Abstract:
We investigate ensemble learning methods that construct a classifier ensemble by
repeatedly sampling the original training data and building a member classifier from
each subsample. We find that the performance of standard Bagging can frequently
be improved upon by simple variations of the sampling scheme, such as varying the
sample size, or sampling without replacement instead of sampling with replacement.
For all methods tested, the ensemble performance is greatly dependent on properties
of the problem domain and the data sample. We try to explain the observed
performances of the various ensemble methods qualitatively and quantitatively, and
find that current ensemble analysis methods such as margin distributions, Error diagrams, bias-variance decomposition etc. are not well suited for this task.

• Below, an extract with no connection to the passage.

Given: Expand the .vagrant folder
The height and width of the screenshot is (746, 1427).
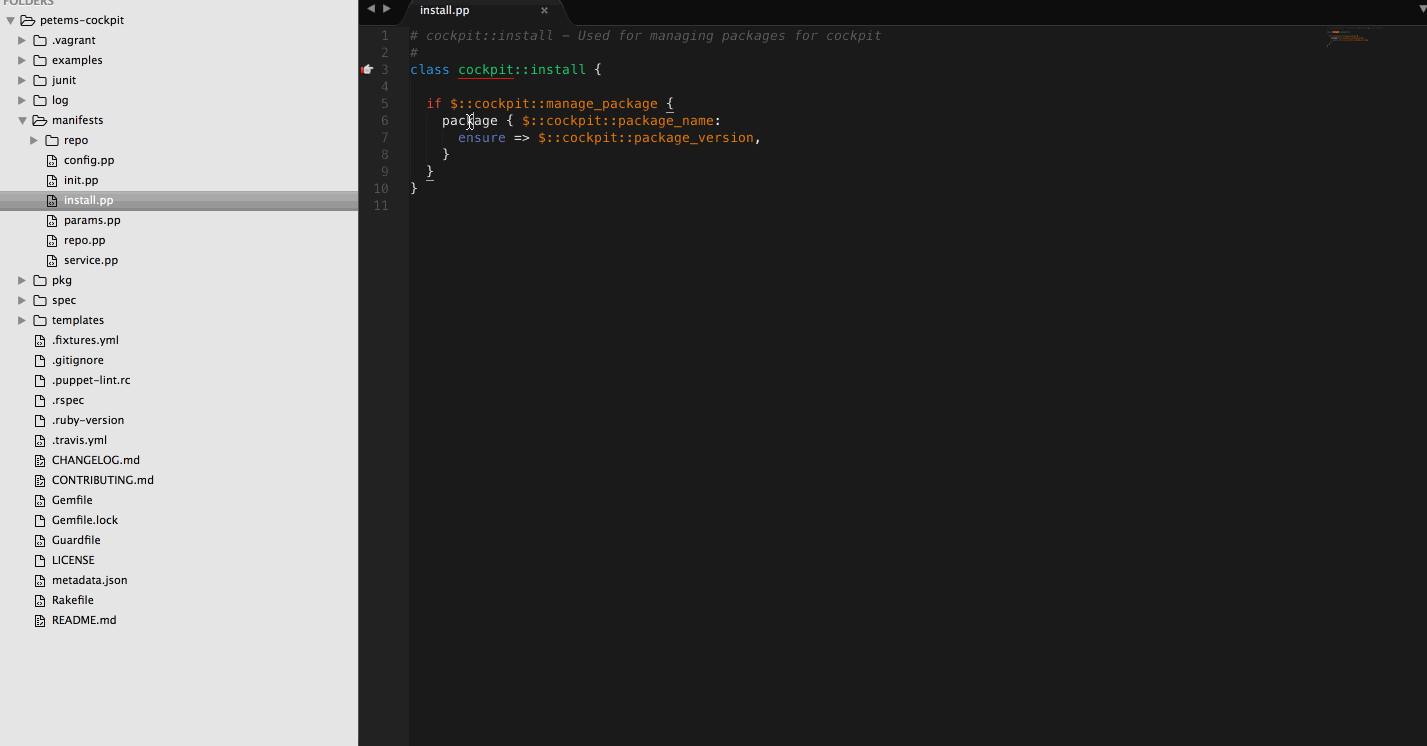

We postulate that the primary explanation for the performance of ensemble methods
is to be found in their effects on accuracy of the ensemble members on one side and
diversity among them on the other side, two contradictory goals which necessitate
a compromise, or trade-off. This motivates the presentation of a precise yet general
definition of what diversity is and how it is to be measured. This definition has the
desirable property that it is applicable to all single-stage voting ensembles, under
any given loss function.
We then study the mathematical relationships between ensemble loss, mean member
loss, and diversity. For squared loss, we show that our definitions lead to the
well known ensemble loss decomposition, and extend this decomposition to the case
where the ensemble members, instead of a real number, return a probability distribution
over R.
For the case of 0-1 loss, we derive the exact mathematical relations between ensemble
loss, mean member loss, and diversity. Studying those relations provides some
valuable insights into ensembles behavior, and produces some unexpected hence interesting
results. These results are also confirmed by the experimental observations.
Turning our attention back to the performance of Bagging variants, we show how the
loss decomposition can be used to reduce the number of parameter settings which
have to be tried out experimentally in order to find a well-performing ensemble
method for a given particular problem.